Silicon Valley economy recovering faster than nation
World's tech capital adds 42,000 jobs in 2011, an increase of 3.8 percent compared with the nation's 1.1 percent growth rate, according to a new survey.
Silicon Valley is experiencing a surge in job growth and wealth, outpacing the national economic recovery, according to a new report released today.
Silicon Valley added 42,000 jobs last year, an increase of 3.8 percent, much higher than the nation's 1.1 percent growth rate, according to the 2012 Silicon Valley Index (PDF), a report issued by nonprofits Joint Venture: Silicon Valley Network and the Silicon Valley Community Foundation.
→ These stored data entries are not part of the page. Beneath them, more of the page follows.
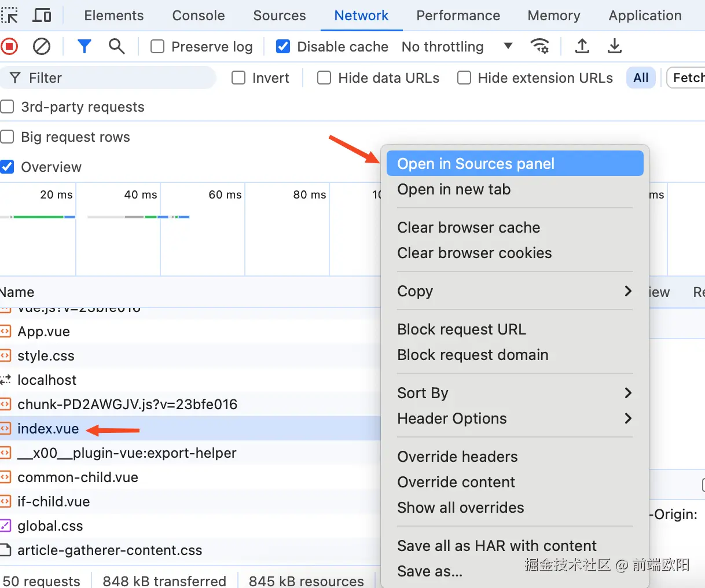Screen dimensions: 705x588
Task: Open network conditions wifi settings icon
Action: point(539,46)
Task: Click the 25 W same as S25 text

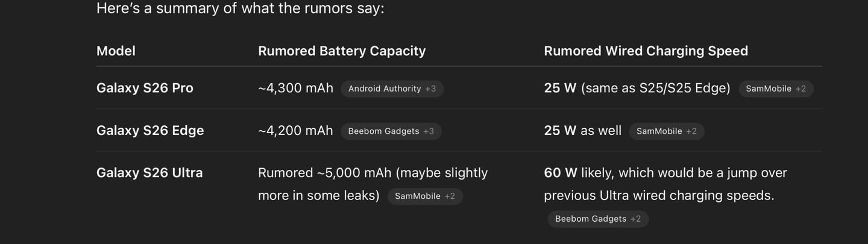Action: tap(637, 89)
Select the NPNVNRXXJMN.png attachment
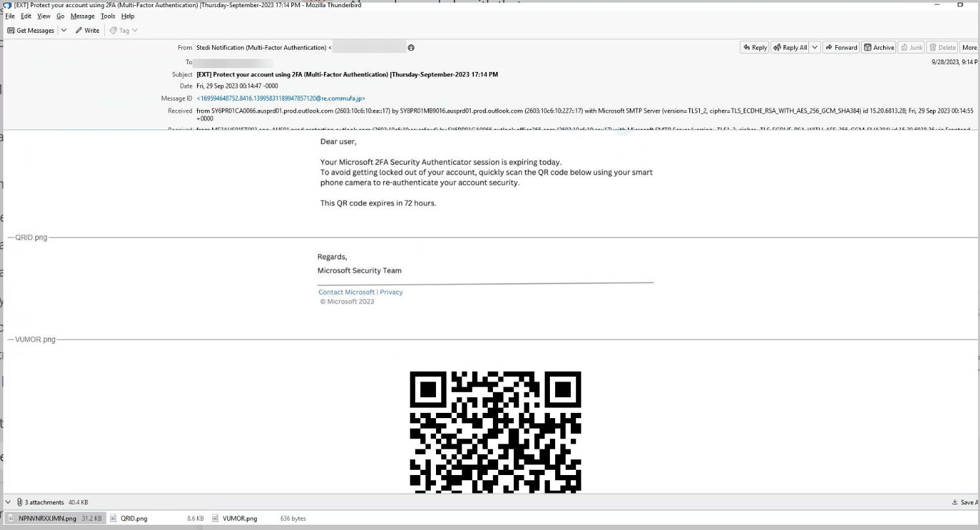Screen dimensions: 980x530 55,518
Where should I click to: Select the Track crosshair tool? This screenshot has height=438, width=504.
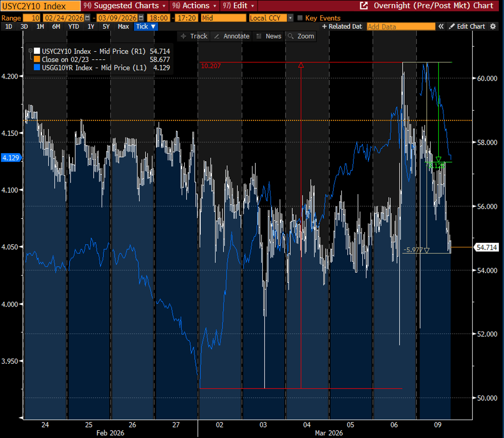click(194, 36)
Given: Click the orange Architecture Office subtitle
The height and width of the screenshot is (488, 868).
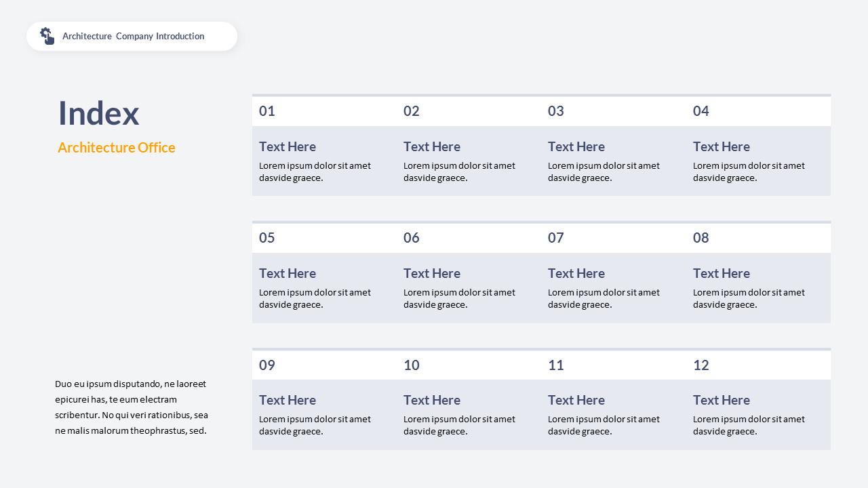Looking at the screenshot, I should click(117, 148).
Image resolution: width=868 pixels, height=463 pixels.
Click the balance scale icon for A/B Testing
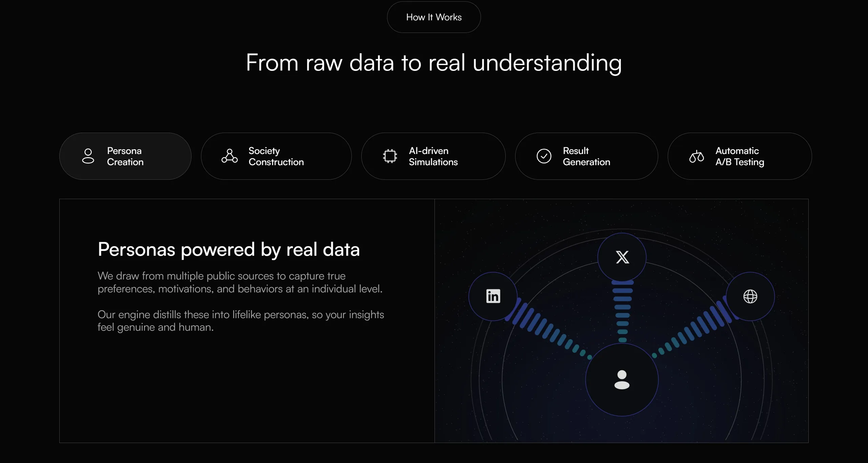697,156
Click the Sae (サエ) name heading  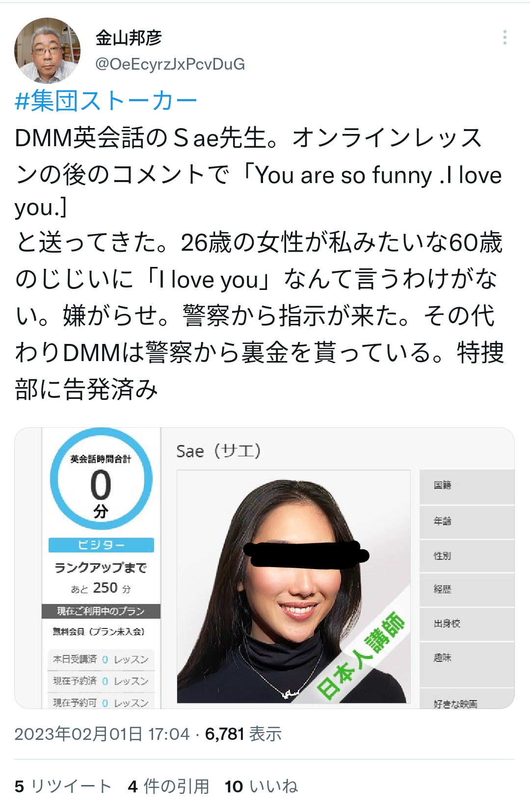point(218,451)
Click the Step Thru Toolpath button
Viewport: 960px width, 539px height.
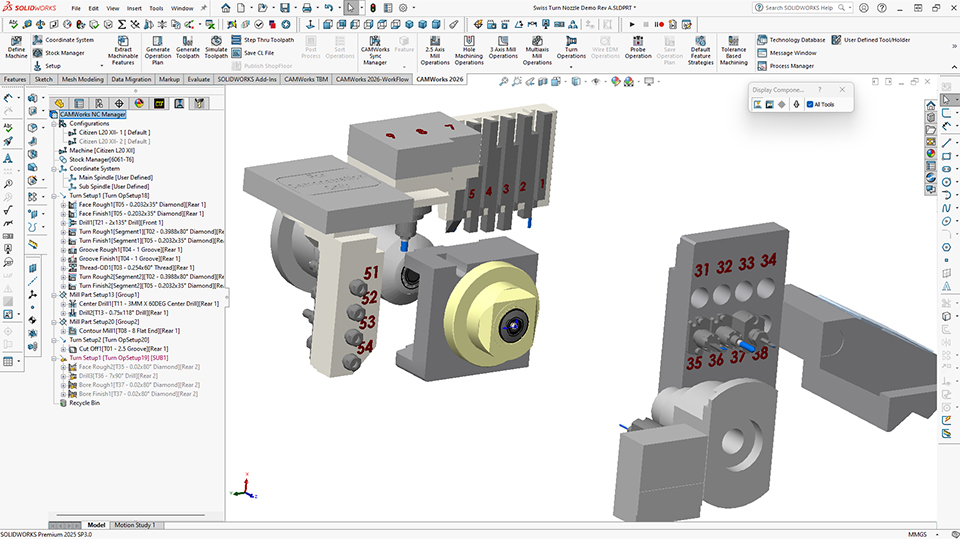click(268, 40)

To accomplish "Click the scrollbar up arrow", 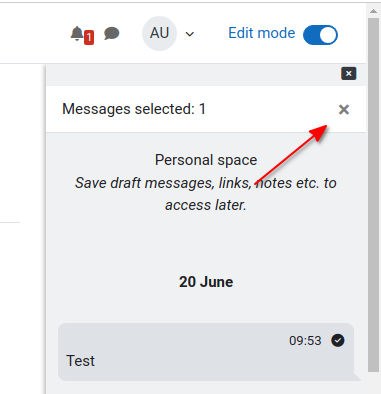I will (x=373, y=11).
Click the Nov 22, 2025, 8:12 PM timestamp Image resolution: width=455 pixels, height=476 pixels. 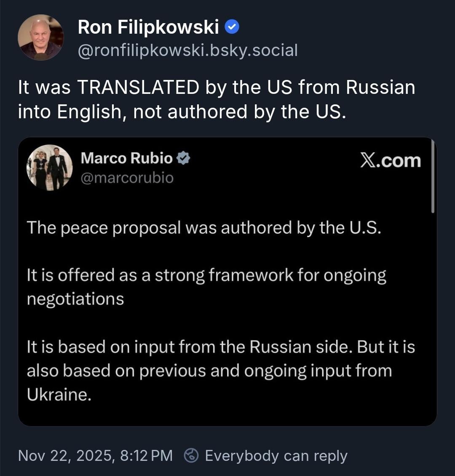click(x=95, y=455)
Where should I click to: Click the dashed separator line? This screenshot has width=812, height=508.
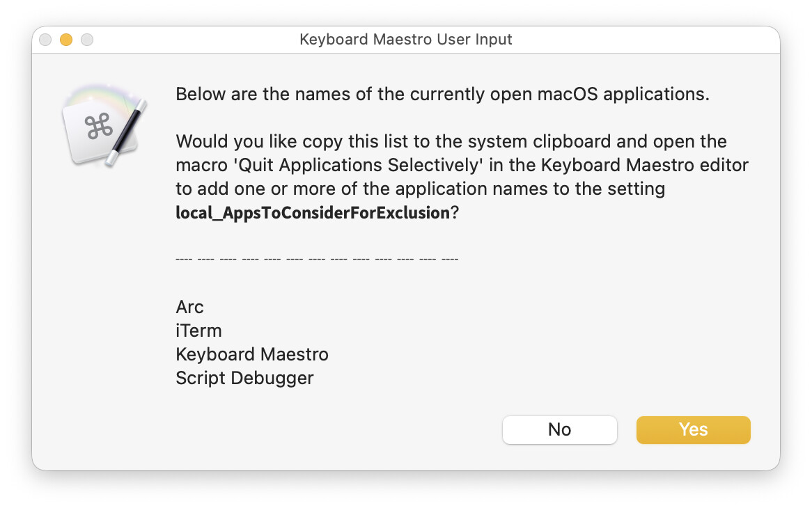pyautogui.click(x=317, y=259)
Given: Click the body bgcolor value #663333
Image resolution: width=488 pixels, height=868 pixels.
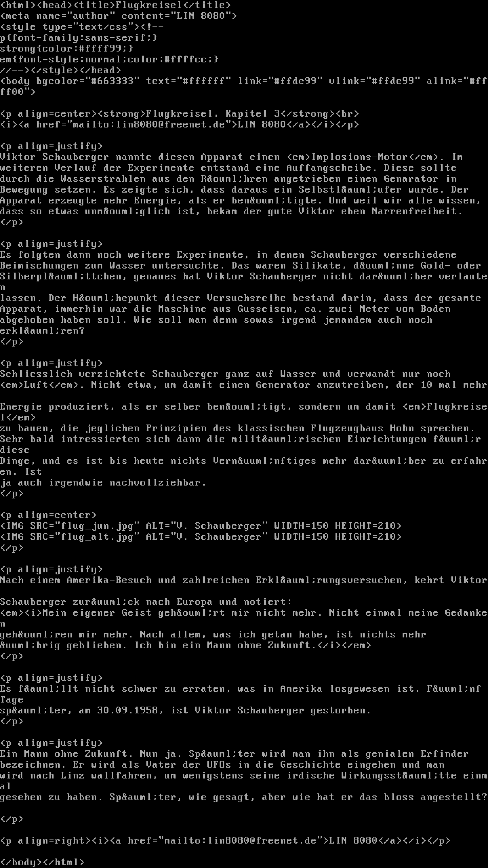Looking at the screenshot, I should 113,81.
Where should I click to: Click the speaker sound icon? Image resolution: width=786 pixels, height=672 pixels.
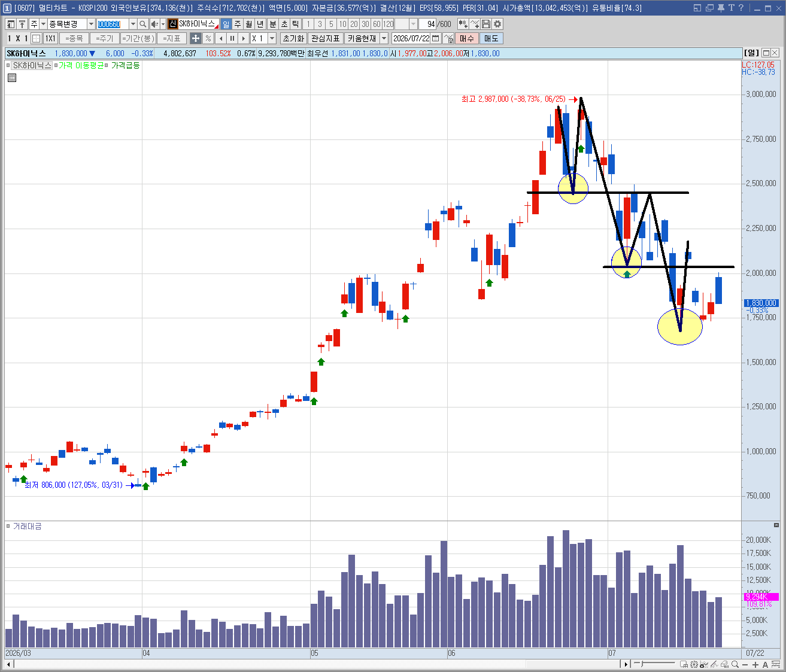point(154,24)
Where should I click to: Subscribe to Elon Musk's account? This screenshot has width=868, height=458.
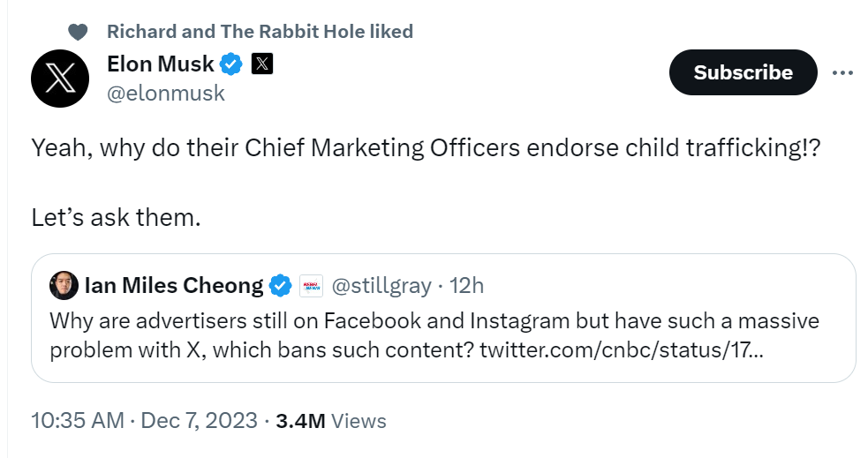(743, 72)
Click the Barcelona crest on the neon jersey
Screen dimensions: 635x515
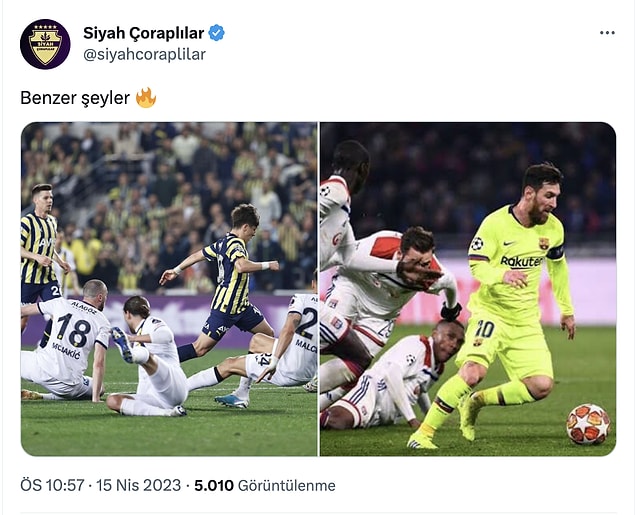(x=543, y=243)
The unemployment rate for the region declined 1.4 percent to end the year at 8.3 percent, on par with the national average but well below California's rate of 10.9 percent. However, the region's workforce has not recovered to 2007 levels.
Per capita income in the region was $66,000, an increase of 4 percent over 2010 and the second consecutive increase. Meanwhile, per capita incomes for the nation and state were in the low to mid-$40,000 range, both logging modest 2 percent increases since 2010.
"Though encouraging, we don't see the report as a cause for celebration," Russell Hancock, CEO of Joint Venture, said in a statement.
The survey found that the proportion of Silicon Valley households in the middle income bracket (those earning $35,000 to $99,000) dropped 4 points--from 41 percent in 2004 to 37 percent in 2010. Households earning less than $35,000 decreased from 24 percent in 2004 to 20 percent in 2010. Meanwhile, households earning $100,000 or more made up 43 percent of Silicon Valley households in 2010, an increase of 8 points since 2004.
"The gap between those succeeding and those struggling grows wider and wider," Hancock said. "It's as if we're becoming two valleys."
The survey also found that total venture capital investment rose 17 percent, while investments in clean tech nearly doubled over the previous year. Also, Silicon Valley IPOs increased from 11 to 12 in 2011 while global activity slowed.